Directions for this task: What's needed: every entry, printed exactly, minus the images.
Segment Start: Extracted data
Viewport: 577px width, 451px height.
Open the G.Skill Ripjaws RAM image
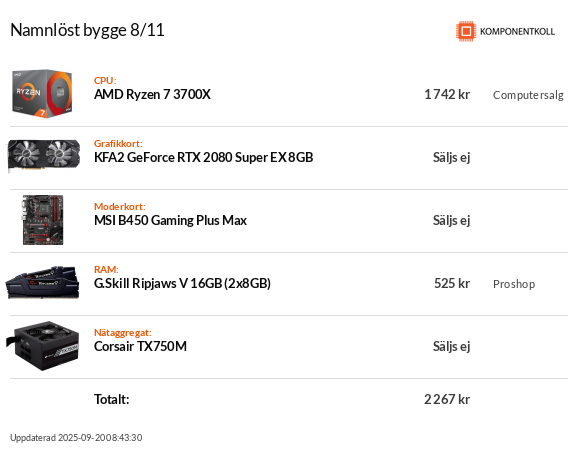tap(42, 282)
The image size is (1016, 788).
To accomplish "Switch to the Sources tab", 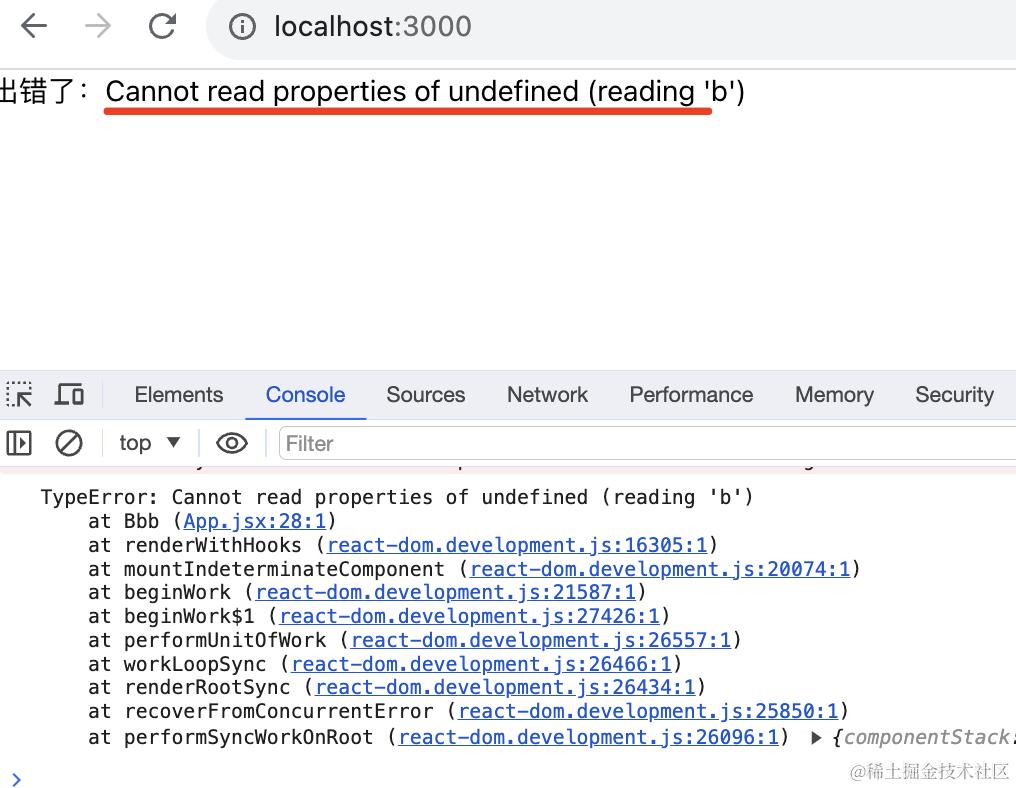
Segment End: Extracted data
Answer:
Viewport: 577px width, 451px height.
Open the G.Skill Ripjaws RAM image
tap(42, 282)
The image size is (1016, 788).
To accomplish "Switch to the Sources tab", 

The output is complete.